Recombinant proprotein convertase 4 (PC4) from Leishmania tarentolae expression system: Purification, biochemical study and inhibitor design

Abstract

Proprotein convertase 4 (PC4) is a member of Ca 2+-dependent mammalian subtilases called Proprotein convertases (PCs) or Proprotein convertases subtilisin kexin (PCSK). PC4 plays a key role in mammalian fertilization, sperm maturation and sperm–egg fusion. Full length and C-terminal truncated rPC4 have been expressed using Leishmania tarentolae expression system. Secreted soluble enzyme was recovered in good yield from concentrate medium and purified by DEAE anion exchange and arginine–agarose column chromatographies.
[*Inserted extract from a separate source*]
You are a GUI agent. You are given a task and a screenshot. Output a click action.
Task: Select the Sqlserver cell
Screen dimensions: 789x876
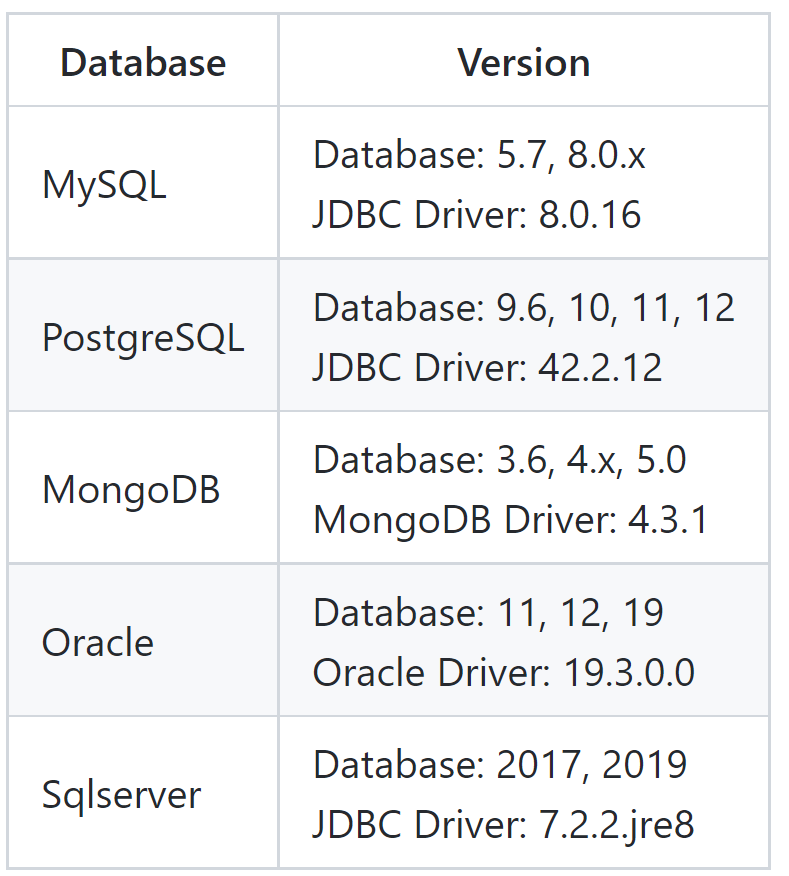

This is the first attempt to produce rec (recombinant) PC4 by Leishmania expression system in reasonably pure and enzymatically active form. The eluted fraction contained PC4 protein as confirmed by immunoreactivity using PC4-specific antibodies. Two protein bands at ∼62, 53 kDa in SDS–PAGE were attributed to C-terminal truncated PC4 forms. The fraction displayed strong protease activity towards fluorogenic Boc-RVRR-MCA and various intramolecularly quenched peptides derived from PC4-substrates. It also cleaved proIGF-2 to produce active IGF-2 confirming its role in this maturation process. Moreover PC4-mediated proteolysis was efficiently blocked by a newly designed prodomain rPC4 101–116 peptide with IC 50 in low μM level. Similar but more potent PC4-inhibitory activity with K i in low nM range was observed with the tetrapeptide chloromethyl ketones, Dec-RVKR/K-cmk (chloromethyl ketone). The study showed that such PC4 inhibitors may find potential therapeutic and clinical applications in male fertility.